耳をくすぐる弾む吐息で分かる、君も笑顔でいる事を-----。





通話をしたままゆっくりベッドへ歩み寄り、音を立てないよう静かに腰を下ろした。このベッドからも、窓の外に輝く大きな月が見えるんだな。では今夜は、カーテンを開け放ったまま眠るとしようか・・・君の声を聞きながら。
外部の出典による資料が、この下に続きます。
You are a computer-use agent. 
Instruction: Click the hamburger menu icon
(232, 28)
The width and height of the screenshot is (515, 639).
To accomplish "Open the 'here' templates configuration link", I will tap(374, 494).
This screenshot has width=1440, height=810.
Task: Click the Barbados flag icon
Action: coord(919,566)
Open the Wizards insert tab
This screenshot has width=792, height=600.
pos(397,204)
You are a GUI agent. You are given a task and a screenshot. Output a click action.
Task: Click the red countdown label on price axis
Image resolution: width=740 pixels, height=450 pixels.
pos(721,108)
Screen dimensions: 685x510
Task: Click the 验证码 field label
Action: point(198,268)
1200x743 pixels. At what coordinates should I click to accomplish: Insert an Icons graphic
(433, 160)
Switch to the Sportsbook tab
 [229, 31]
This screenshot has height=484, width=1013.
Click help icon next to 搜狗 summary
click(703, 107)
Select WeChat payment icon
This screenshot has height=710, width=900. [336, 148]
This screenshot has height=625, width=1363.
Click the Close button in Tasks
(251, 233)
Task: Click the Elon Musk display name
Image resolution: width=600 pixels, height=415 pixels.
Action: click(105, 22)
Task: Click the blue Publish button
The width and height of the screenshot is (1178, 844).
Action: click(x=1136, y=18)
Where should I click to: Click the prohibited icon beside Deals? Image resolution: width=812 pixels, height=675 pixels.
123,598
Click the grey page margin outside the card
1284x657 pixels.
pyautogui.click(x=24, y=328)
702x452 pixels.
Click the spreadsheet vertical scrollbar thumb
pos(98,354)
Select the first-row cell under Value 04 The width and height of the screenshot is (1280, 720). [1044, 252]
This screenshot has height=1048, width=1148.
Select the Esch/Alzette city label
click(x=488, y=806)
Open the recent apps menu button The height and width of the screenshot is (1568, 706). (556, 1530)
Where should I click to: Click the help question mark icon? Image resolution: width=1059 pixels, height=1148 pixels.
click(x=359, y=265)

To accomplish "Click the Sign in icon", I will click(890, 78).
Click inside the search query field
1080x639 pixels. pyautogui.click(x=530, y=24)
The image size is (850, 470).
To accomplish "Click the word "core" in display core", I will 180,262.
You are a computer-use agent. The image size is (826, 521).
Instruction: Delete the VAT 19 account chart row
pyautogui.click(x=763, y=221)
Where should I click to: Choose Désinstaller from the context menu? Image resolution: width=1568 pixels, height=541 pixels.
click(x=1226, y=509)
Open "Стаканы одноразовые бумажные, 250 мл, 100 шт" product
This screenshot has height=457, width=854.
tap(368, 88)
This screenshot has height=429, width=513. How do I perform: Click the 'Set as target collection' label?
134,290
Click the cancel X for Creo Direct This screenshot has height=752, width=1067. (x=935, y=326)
『明日もう一日コンサートを終えたらその翌日、明後日には帰ってくるんでしょう?』
「予定では午後の飛行機なんだが、午前中の便に変更できそうなんだ。上手くいけば早く香穂子の元へ帰れると思う、もう少し待っていて欲しい。お土産は何がいい?」
『早く蓮に会えるのは凄く嬉しいけど、無理しないで気をつけて帰ってきてね。お土産か〜特に欲しいものは無いんだけど・・・・あっ! 一つだけあったよ。ギューって抱き締めて欲しいな、特大のただいまのキスと一緒に』
「では留守だった三週間分まとめて、たっぷり君へ贈ろう」
『楽しみに待ってるね。あとおねだりついでに、もう一ついいかな?』
「何だ?」
『蓮から、お休みなさいのキスが欲しいの』


甘く囁く吐息が穏やかな夜の闇へ溶けてゆく・・・心の中へ染み込む温かさとなって。
口元を緩めながら携帯電話の通話口に唇を寄せ、チュッと音を鳴らしてみた。
今はこれが精一杯だが、君への想いと心の全てを込めて贈ろう。


「お休み、香穂子」


再び耳の戻してそう微笑むと、同じようにチュッというキスの音が聞こえてきた。
おやすみなさい・・・安らぎの眠りへ誘う、ちょっぴりはにかんだ笑顔と共に。






一日の終わりには君と話したい。
一つシーツに包まり、ベッドの中で額を寄せ合いながら。互いに離れている時には、電話で声を交わして。
今日一日にあった事を話して眠りにつけば、きっと素敵な事に変わるから。
名残惜しさと離れがたさを振り切り通信を終了させると、開いたディスプレイを折り畳んだ。


手の平に感じる携帯電話の熱は、君がくれた想いであり俺の心。
おやすみ・・・香穂子ともう一度語りかけ、熱さを宿す携帯電話にそっとキスをした。
君を包む優しい夜の眠り共に、この口付けも届くけばいいと、窓の外で微笑む月に願いながら。